None of these are dramatic. None of these will show up in the engagement survey results next quarter. All of them are eroding someone's ability to do their best work today.

The Hospital CEO
John Blakey tells a story about a hospital CEO who stood in front of staff with a three-year transformation plan. He talked about strategy and culture and the future of care. The staff listened. They went back to wards where they were short on supplies and short on people. The plan made it onto the wall. The wards did not improve.
The line stuck with me: no one cares about your vision if you don't help them survive today first.
This is not an attack on vision. Every team needs direction. Every leader has to lift their head and look further out than next week. The point is sequencing. If your people are in survival mode, the vision they want is "Monday is going to be alright."
I have watched leadership teams pour months into a strategic offsite while the same people running the company never noticed the engineering team had gone three sprints in a row without a working CI pipeline. The offsite produced a beautiful PowerPoint. The engineers produced exhausted faces and a slow trickle of resignations.
What I Do Instead
I do not have this perfectly figured out. I have made the same mistake more times than I want to admit. But over the years, a few practices have stuck for me, and they all start with the same thing... showing up close to the work.
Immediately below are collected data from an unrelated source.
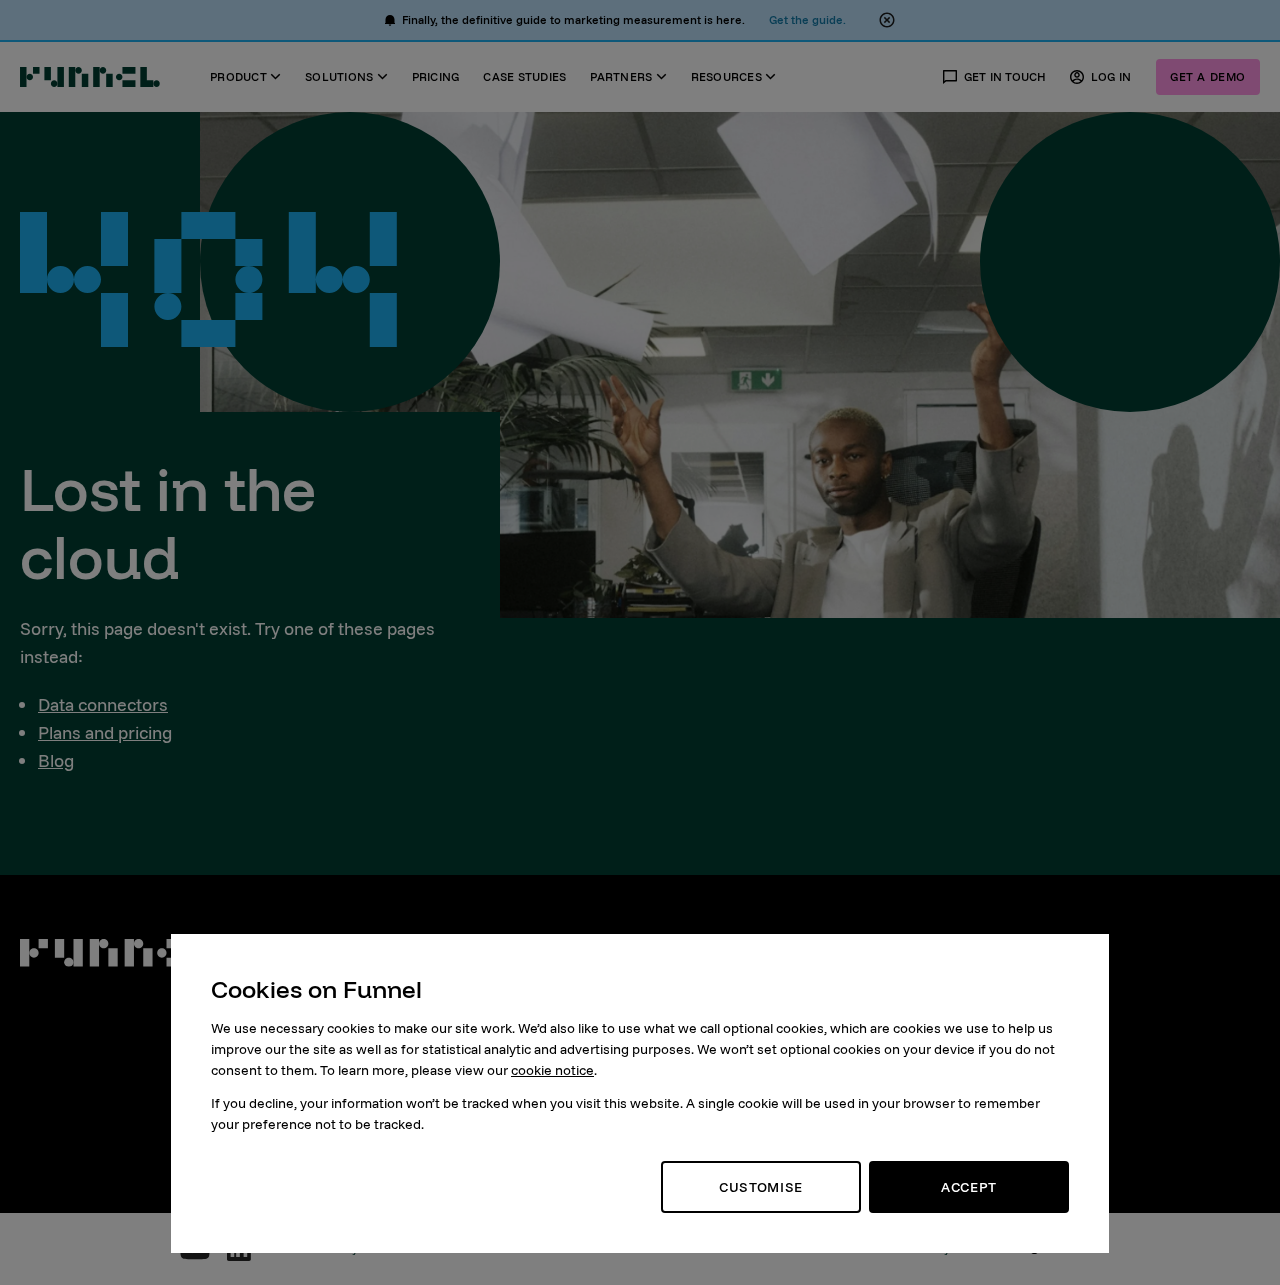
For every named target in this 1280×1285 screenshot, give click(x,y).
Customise (761, 1187)
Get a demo (1208, 76)
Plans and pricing (105, 732)
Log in (1111, 76)
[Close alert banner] (887, 20)
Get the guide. (807, 19)
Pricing (436, 76)
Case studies (524, 76)
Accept (969, 1187)
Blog (56, 760)
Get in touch (1005, 76)
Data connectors (103, 704)
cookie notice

Walk the floor, even when the floor is virtual. I drop into Slack channels I have no business being in. I read the standup notes. I ask the dumb questions. Most of what I learn does not change my strategy. Some of it changes my whole week.
Run 1:1s like the most important meeting on the calendar. Because they are. I ask one question every time: "What is in your way this week?" The first three or four times someone answers, the answer is "nothing." The fifth time, you get the truth. Stay long enough to hear it.
Ask for ground truth before you ask for buy-in. Before I roll out anything new, I find three people who will be doing the work and ask them what would break. They tell me. I listen. The plan changes. Sometimes the plan dies. Both are wins.
Cut something every time you add something. Vision tends to add. Strategy tends to add. Frameworks add. Programs add. The team's hours do not expand to match. Every time I have asked a team to do a new thing, the question I now make myself ask is: "What are we taking off their plate to make room?"

The Test
There is a test I run on myself when I find myself drawn to a new direction. I ask: would the people doing the work hear about this and feel relief... or would they feel another thing landing on top of an already-full plate?
If the answer is the second one, the vision is not ready yet. The work to clear the plate has to come first.
I have been on the receiving end of leaders who got this right. They were rare. They were the ones I would have run through walls for. They started every conversation by asking what was hard. They earned the right to talk about the future by first showing up for the present.
I have also been on the receiving end of leaders who got this wrong. They were everywhere. They sold the vision so hard the daylight went out of the room. The good people left. The rest stayed and quietly disengaged. Eighty percent.
You don't have to choose between vision and survival. You have to put them in order.
What I'd Like You to Do This Week
Pick one person on your team. Not the squeaky wheel. Not the rising star. Pick someone in the middle, someone who shows up, gets their work done, and never asks for anything.
Ask them: "What is your week like right now? What is in the way?"
Then shut up and listen. Take a note. Do one thing about it before Friday.
You will learn more about your organization in fifteen minutes than your last leadership offsite taught you in two days. And the person you asked will remember it for a long time... longer than they will remember the vision deck.
Survive Monday first. The future will still be there on Tuesday.